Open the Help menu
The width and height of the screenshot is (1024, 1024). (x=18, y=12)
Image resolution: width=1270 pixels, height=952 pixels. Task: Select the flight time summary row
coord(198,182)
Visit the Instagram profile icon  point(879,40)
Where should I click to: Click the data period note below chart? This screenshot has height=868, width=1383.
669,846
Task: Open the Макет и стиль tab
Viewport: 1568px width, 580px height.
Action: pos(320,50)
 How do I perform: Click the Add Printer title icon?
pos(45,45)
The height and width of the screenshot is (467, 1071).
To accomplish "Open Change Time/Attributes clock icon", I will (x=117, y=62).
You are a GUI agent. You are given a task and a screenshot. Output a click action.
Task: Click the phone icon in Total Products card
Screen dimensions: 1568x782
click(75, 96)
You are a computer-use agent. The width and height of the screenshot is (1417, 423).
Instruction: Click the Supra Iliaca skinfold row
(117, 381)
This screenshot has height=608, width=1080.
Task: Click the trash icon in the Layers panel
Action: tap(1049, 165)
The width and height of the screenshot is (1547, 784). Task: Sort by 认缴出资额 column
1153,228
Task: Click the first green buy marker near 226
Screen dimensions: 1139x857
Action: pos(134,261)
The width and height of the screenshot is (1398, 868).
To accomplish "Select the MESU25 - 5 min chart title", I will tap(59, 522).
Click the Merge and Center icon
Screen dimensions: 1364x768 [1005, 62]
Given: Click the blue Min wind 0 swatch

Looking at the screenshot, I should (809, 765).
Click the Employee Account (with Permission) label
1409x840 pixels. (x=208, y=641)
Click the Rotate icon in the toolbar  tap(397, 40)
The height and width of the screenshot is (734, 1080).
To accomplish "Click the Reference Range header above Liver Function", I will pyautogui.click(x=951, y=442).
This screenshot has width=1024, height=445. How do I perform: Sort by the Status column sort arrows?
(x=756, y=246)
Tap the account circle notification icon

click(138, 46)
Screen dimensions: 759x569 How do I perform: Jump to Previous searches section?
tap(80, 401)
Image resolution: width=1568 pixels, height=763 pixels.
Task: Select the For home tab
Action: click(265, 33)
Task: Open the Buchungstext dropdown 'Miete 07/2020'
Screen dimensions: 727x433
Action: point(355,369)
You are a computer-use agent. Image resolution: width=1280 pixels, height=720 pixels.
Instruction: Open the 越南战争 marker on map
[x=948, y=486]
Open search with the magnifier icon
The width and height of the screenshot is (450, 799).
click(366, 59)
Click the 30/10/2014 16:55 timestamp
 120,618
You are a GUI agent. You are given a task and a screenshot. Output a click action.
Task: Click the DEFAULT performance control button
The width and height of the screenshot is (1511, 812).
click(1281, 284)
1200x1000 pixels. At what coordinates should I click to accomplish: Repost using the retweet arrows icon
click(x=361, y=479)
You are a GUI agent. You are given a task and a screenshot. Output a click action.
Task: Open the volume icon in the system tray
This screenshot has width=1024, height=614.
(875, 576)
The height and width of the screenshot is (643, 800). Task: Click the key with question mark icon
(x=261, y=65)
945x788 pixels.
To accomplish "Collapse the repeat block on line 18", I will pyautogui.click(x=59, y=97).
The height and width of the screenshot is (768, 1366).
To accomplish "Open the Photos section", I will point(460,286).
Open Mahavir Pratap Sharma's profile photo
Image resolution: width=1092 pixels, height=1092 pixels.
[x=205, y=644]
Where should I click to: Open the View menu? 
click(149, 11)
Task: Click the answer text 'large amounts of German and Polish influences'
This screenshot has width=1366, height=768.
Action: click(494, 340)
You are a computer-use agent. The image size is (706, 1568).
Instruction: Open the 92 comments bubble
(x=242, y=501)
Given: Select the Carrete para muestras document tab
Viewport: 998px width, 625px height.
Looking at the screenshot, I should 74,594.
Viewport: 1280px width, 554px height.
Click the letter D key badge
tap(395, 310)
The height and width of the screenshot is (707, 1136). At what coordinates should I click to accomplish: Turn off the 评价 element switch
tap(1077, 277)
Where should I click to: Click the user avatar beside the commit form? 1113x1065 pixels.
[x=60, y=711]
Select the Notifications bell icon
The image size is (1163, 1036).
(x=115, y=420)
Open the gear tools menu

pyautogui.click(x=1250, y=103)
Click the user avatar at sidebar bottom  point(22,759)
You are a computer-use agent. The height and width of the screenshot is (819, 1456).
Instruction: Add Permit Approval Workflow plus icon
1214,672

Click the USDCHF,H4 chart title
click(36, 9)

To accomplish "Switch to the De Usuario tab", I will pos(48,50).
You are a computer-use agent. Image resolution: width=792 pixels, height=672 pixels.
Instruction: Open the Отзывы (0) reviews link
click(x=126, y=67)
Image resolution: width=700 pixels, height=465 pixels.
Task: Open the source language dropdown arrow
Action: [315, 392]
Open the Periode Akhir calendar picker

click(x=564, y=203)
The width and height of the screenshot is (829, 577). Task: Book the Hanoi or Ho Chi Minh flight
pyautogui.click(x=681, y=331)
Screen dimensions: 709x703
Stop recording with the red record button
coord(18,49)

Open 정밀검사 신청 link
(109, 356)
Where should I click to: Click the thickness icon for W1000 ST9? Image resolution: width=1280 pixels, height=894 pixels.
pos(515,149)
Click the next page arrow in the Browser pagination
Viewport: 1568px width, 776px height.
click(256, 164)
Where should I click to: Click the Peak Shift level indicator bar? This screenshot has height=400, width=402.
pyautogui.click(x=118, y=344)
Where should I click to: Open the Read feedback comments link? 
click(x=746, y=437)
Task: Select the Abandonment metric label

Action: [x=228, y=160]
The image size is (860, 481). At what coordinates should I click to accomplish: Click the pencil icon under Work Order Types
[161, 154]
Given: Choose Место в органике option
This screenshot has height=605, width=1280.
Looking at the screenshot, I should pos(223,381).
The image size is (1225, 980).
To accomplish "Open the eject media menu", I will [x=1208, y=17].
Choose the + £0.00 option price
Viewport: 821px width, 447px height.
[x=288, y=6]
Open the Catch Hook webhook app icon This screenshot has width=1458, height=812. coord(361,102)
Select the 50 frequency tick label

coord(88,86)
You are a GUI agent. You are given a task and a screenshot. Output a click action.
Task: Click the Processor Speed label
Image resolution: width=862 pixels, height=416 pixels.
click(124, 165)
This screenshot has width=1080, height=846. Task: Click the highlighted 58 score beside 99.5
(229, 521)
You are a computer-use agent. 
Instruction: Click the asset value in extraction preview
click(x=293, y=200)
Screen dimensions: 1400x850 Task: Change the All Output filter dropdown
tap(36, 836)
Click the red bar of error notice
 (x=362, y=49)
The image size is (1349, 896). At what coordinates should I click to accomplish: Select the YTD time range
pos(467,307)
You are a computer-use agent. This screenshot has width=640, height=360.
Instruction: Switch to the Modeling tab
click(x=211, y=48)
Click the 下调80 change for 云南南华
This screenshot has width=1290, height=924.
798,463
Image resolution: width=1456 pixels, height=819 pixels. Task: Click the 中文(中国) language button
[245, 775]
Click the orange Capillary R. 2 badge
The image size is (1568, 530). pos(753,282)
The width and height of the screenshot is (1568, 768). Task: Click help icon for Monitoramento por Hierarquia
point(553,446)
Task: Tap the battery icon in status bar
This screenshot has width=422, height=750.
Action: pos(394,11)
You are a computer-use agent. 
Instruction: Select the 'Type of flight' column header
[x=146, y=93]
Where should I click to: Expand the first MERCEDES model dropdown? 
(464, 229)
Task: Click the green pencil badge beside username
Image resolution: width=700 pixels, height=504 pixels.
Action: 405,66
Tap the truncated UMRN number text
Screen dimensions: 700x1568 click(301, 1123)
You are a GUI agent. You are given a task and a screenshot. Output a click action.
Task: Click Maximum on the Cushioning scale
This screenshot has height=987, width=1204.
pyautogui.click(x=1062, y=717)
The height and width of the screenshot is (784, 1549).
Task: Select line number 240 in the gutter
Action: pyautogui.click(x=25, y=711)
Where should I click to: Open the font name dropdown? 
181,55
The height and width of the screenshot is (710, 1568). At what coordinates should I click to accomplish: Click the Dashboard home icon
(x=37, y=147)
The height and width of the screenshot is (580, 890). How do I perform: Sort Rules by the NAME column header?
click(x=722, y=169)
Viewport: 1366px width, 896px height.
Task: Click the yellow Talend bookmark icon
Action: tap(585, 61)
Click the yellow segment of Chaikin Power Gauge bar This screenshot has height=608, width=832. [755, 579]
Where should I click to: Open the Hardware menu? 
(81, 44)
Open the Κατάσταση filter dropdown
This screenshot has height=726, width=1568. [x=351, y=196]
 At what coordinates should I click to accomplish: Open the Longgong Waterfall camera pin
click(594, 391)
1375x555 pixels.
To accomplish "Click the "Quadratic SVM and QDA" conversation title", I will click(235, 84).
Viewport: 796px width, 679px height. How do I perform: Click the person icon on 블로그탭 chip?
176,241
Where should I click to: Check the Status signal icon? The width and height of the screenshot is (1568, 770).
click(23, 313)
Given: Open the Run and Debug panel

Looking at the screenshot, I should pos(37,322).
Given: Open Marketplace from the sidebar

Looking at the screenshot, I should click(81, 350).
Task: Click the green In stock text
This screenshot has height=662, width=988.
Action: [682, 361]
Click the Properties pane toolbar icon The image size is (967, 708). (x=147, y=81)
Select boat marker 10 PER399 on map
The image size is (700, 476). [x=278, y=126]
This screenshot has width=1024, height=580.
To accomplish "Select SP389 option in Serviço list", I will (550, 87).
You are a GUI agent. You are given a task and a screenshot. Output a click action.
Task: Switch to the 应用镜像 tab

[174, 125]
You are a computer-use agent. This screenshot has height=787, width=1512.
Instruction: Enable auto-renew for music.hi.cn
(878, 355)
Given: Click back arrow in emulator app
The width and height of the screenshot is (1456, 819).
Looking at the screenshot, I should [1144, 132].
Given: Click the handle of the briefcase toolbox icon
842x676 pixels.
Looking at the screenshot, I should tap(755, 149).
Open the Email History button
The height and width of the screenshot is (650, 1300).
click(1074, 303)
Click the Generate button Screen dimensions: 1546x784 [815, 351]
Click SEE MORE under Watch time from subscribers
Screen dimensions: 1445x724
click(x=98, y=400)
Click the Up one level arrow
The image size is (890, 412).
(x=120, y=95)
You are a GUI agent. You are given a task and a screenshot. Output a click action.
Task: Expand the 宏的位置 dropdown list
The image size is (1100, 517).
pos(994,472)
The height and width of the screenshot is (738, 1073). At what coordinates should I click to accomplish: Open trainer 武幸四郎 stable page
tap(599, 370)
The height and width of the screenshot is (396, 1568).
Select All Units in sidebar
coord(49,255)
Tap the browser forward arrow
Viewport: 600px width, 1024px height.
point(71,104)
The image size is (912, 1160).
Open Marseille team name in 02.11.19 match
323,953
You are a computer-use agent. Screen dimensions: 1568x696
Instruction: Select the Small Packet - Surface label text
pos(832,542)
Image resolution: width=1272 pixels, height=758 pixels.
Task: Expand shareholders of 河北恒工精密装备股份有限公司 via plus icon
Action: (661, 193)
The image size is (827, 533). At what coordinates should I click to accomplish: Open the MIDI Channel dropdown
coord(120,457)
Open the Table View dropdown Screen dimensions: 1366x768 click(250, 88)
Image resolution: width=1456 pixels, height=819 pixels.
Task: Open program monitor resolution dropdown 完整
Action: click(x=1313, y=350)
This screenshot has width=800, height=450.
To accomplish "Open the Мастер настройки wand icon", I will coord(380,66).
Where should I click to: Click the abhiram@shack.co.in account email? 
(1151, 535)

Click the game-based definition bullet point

== == ==

Rewrite the lines of the listing from the line containing "Given: Choose Место в органике option" up to and including the line containing "click(x=293, y=200)" as a Markdown table with the columns Row and Line, numbering each row and omitting blank lines.

| Row | Line |
|---|---|
| 1 | Given: Choose Место в органике option |
| 2 | This screenshot has height=605, width=1280. |
| 3 | Looking at the screenshot, I should pos(223,381). |
| 4 | The image size is (1225, 980). |
| 5 | To accomplish "Open the eject media menu", I will [x=1208, y=17]. |
| 6 | Choose the + £0.00 option price |
| 7 | Viewport: 821px width, 447px height. |
| 8 | [x=288, y=6] |
| 9 | Open the Catch Hook webhook app icon This screenshot has width=1458, height=812. coord(361,102) |
| 10 | Select the 50 frequency tick label |
| 11 | coord(88,86) |
| 12 | You are a GUI agent. You are given a task and a screenshot. Output a click action. |
| 13 | Task: Click the Processor Speed label |
| 14 | Image resolution: width=862 pixels, height=416 pixels. |
| 15 | click(124, 165) |
| 16 | This screenshot has width=1080, height=846. Task: Click the highlighted 58 score beside 99.5 |
| 17 | (229, 521) |
| 18 | You are a computer-use agent.  |
| 19 | Instruction: Click the asset value in extraction preview |
| 20 | click(x=293, y=200) |